▶ [About this task]: Please transcribe every entry below exactly, without including the pictures.

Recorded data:
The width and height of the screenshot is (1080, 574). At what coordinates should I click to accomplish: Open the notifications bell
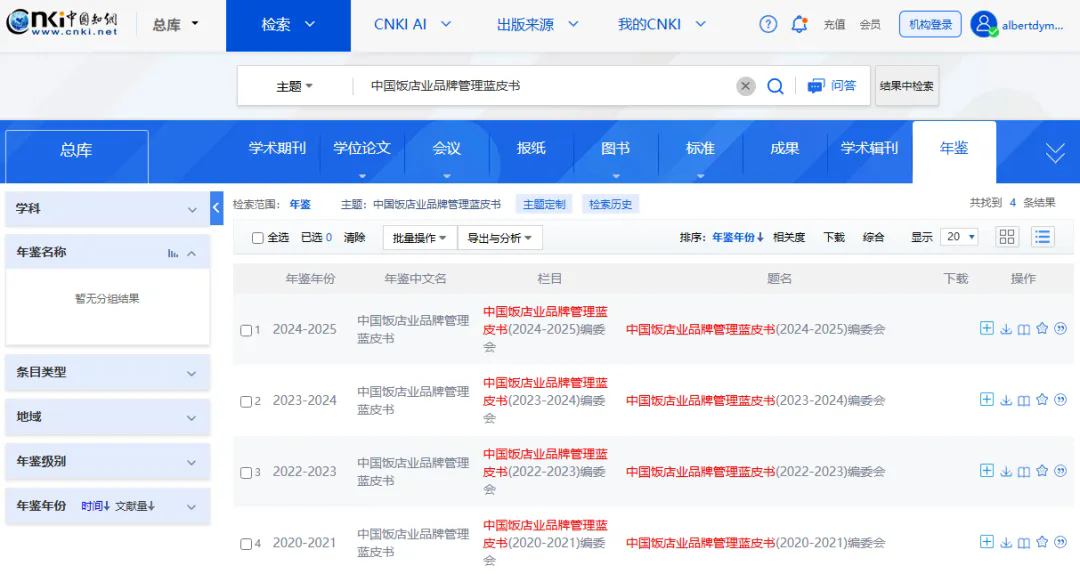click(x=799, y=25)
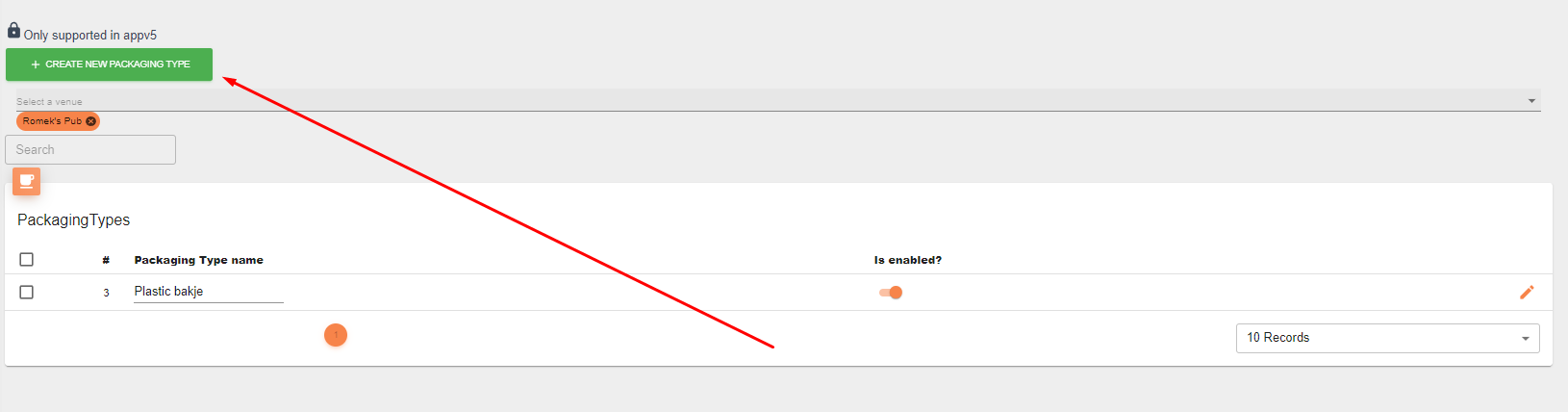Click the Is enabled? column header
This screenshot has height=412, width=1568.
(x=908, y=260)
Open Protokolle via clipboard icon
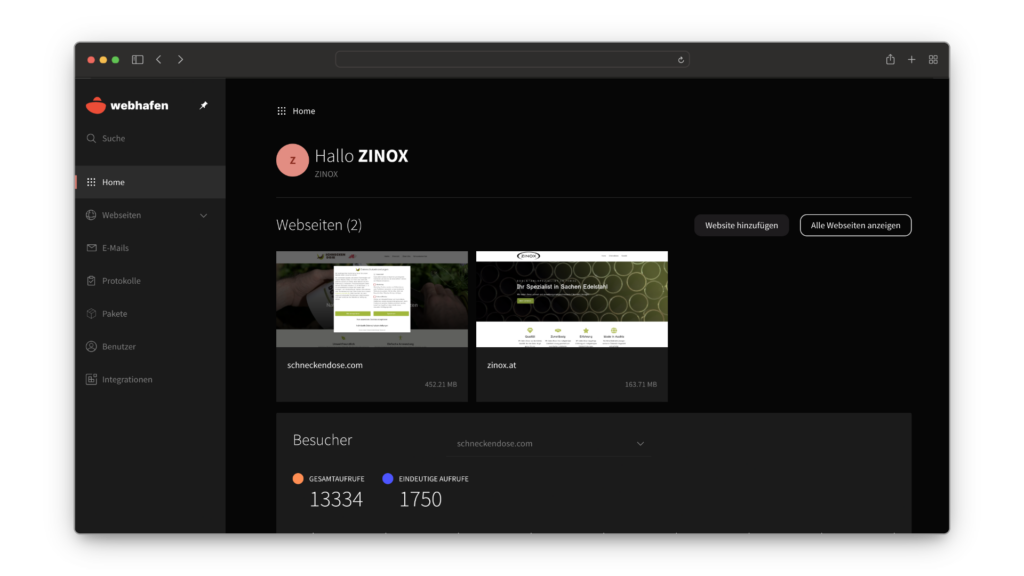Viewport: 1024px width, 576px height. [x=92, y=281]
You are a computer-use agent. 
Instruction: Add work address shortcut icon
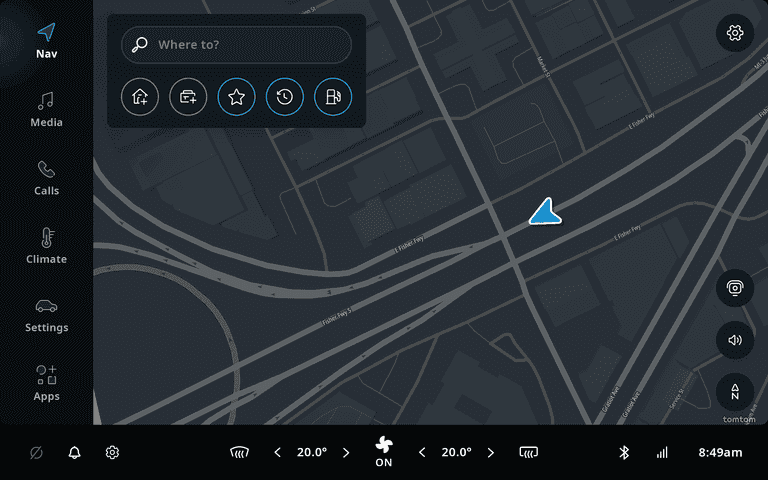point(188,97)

▶ [Answer space]:
The width and height of the screenshot is (1080, 574). At what coordinates should I click to accomplish: Open the notifications bell
click(x=799, y=25)
Click the Is enabled? column header
This screenshot has height=412, width=1568.
(x=908, y=260)
Open Protokolle via clipboard icon
Viewport: 1024px width, 576px height. [x=92, y=281]
You are a computer-use agent. 
Instruction: Add work address shortcut icon
point(188,97)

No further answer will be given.